A SQL database server I wrote from scratch in Rust — point psql at it and run a query, real rows come back. ~10,000 lines of database internals, built by hand in 2021, before GenAI existed. If you want a look at how I think through a hard system with no assistant in the loop, this is the cleanest one I've got.
Real subsystems, not a SQL-string-to-HashMap toy:
- Postgres v3 wire protocol — a hand-written decoder/encoder, startup and SSL negotiation. Real Postgres clients connect with no shim.
- Heap storage — 8KB pages laid out like Postgres's own (page header, item pointers, per-row
info_maskhint bits and a null bitmap). Rows hit disk and come back. - B-tree index — leaf and branch nodes, node splits and the search down to a leaf. It's what enforces the primary key.

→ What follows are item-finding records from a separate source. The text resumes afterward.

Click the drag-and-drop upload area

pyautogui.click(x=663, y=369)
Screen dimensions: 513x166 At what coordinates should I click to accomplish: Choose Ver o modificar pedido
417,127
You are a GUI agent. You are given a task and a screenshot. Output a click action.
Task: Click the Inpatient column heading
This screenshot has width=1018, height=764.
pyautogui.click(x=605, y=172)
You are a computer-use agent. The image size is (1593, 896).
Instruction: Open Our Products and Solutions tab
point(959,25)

- MVCC — a transaction manager off Postgres's clog model, visibility computed from the hint bits. It gets its OWN test suite, because visibility is the corner I trusted myself on least.
- System catalogs —
pg_class,pg_attribute,pg_indexandpg_constraint, so a real client can introspect the schema.

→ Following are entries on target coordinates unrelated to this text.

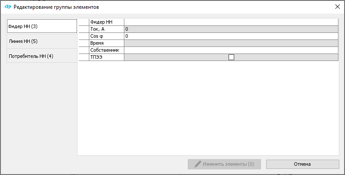
Task: Click the pencil icon on Изменить элементы button
Action: pyautogui.click(x=197, y=164)
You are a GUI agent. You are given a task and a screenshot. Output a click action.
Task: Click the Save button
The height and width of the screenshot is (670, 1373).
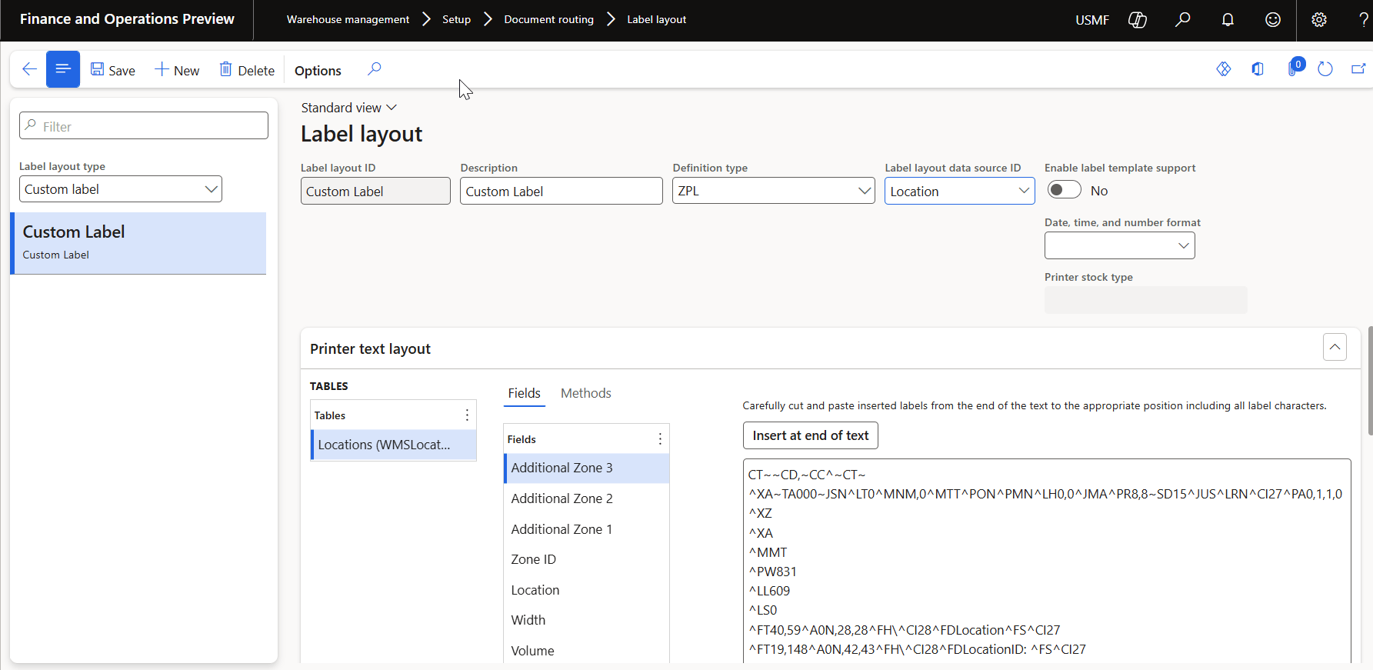click(113, 70)
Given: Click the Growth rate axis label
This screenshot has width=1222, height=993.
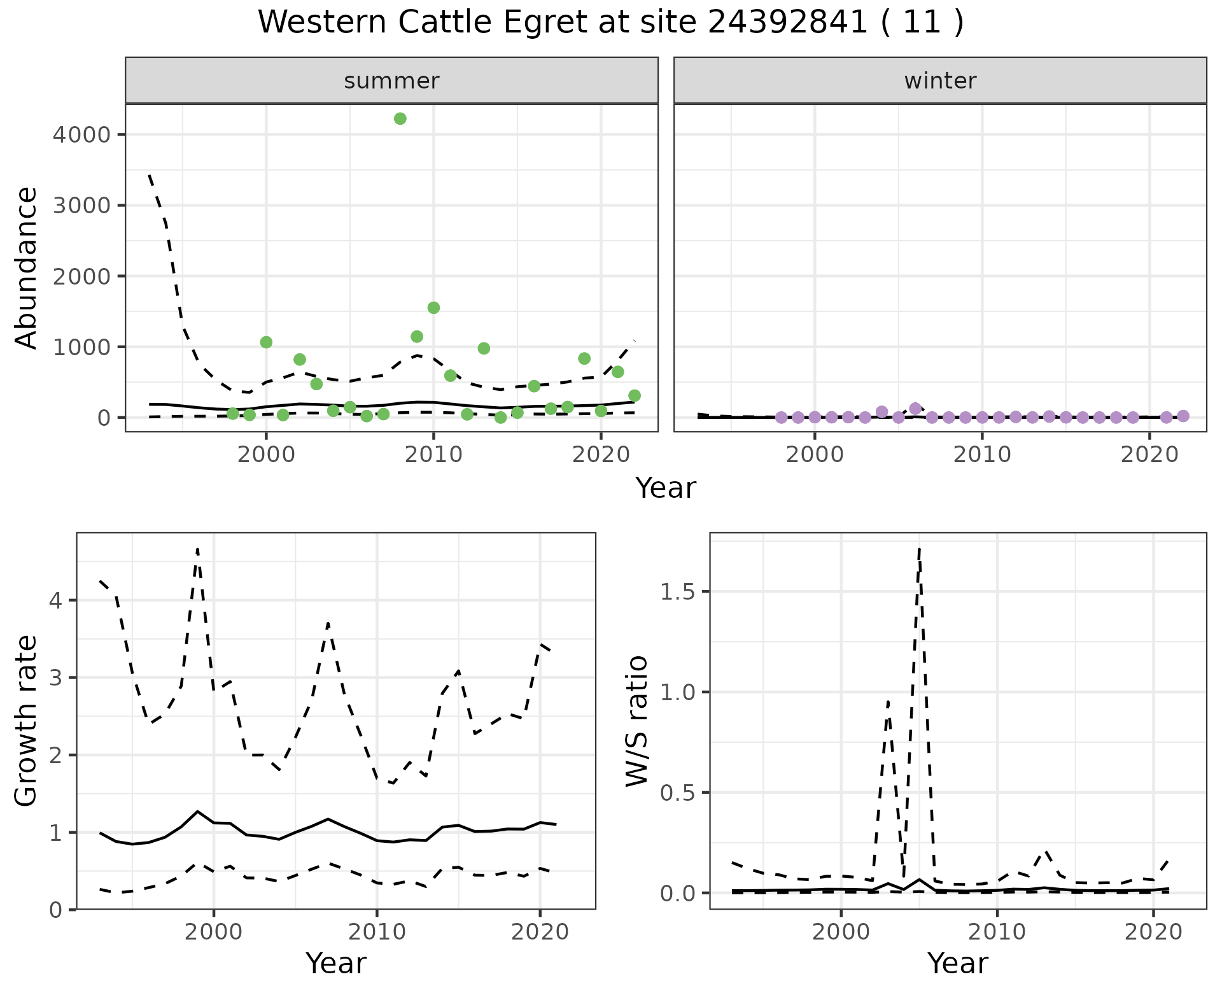Looking at the screenshot, I should (x=26, y=721).
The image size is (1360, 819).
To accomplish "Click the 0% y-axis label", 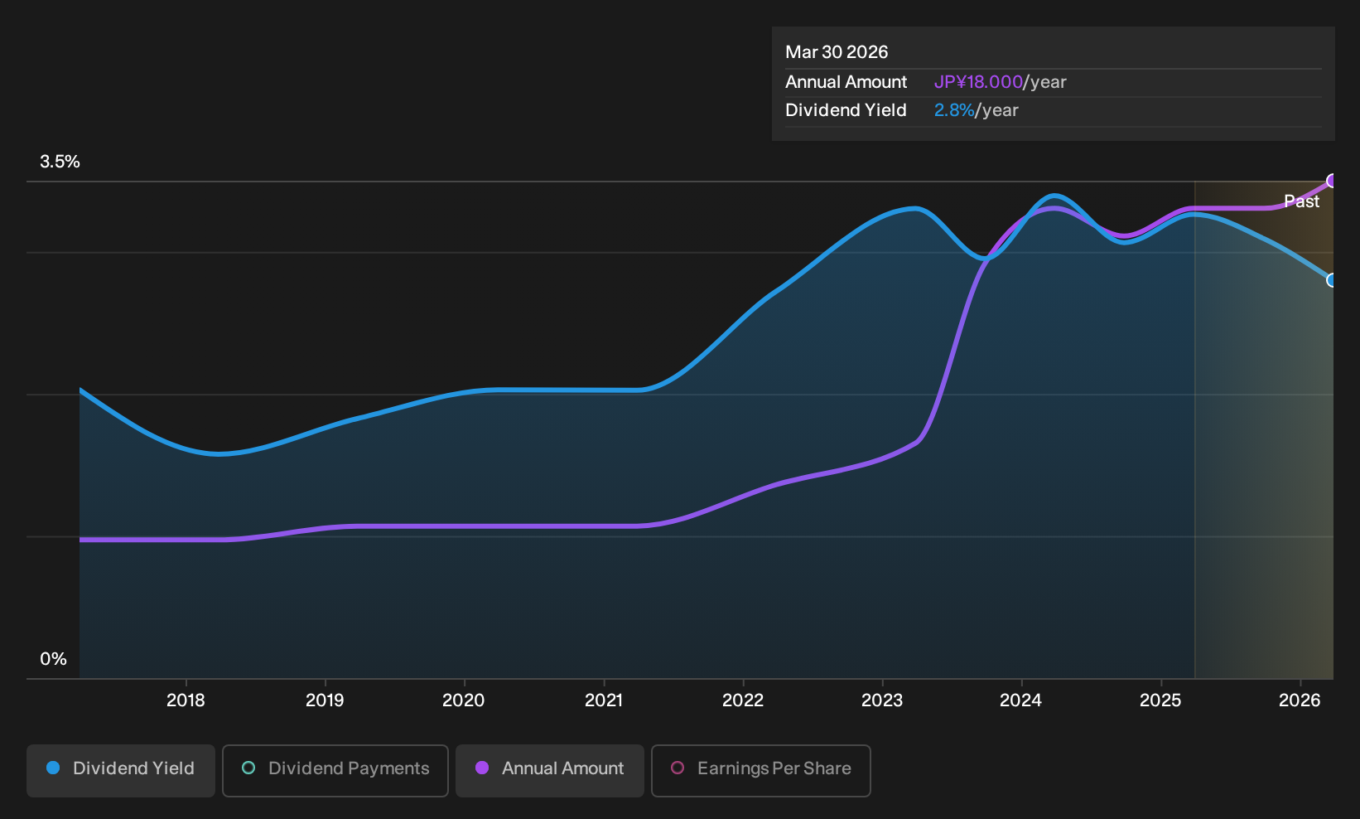I will coord(54,659).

One query walks the whole stack:
flowchart TD
C["Postgres client · psql / tokio-postgres"] -->|"v3 wire protocol"| E["Wire codec + SQL parser + engine"]
E --> T["Trigger Manager"]
T --> S["Security Manager"]
S --> CM["Constraint Manager"]
CM --> V["Visible-Row Manager · MVCC"]
V --> R["Row Manager · heap tuples, hint bits"]
R --> IO["I/O Manager · pages, free-space, locks"]
IO --> D[("8KB pages on disk")]
K["Null / Unique / Custom constraints"] -.-> CM
TX["Transaction Manager"] -.-> V
IDX["B-tree Index Manager"] -.-> V
Copying Postgres exactly would've taught me nothing, so I changed the parts worth changing:
- async/Tokio, not multi-process shared memory — a different concurrency model on purpose (and no SYSV shared memory to babysit).
- 64/128-bit transaction IDs and UUIDs instead of OIDs — to make the vacuum / transaction-ID-wraparound problem just go away. That quibble is what started the whole thing.
- Schema-as-code — the idea I was chasing: your schema IS your binary. Change it by shipping a new binary, and the compiler drops whatever your workload never touches. On-disk format migration is the hard part (it's where I stopped).
Connect any Postgres driver (unauthenticated), CREATE TABLE, INSERT and SELECT against a single table. Data survives a restart.
Proven in the tests, not just asserted:
- real clients drive it — the suite runs on
tokio-postgres - the primary key holds — a duplicate insert FAILS
- MVCC visibility has its own suite
- persistence is real — a benchmark tears down the row manager, rebuilds it from disk and re-reads all 500 rows
Paused in 2021. No WAL, so it is NOT crash-safe — a kill -9 mid-write can leave the on-disk format inconsistent, and that format isn't stable across versions. Single-table only, no joins. It's a database CORE, not a finished database.
The honest reason it stopped: I needed a parser combinator nom didn't have — take_until_parser_matches, to scan forward across multiple SQL statements — and got stuck trying to upstream it (nom#1441). The PR stalled, I was carrying my own fork, and the side project lost its thread there.
cargo run # start the server
psql -h 127.0.0.1 -p 50000 # connect a real client and query it
AGPL-3.0-or-later — 100% my code, so the license is a choice, not an inheritance.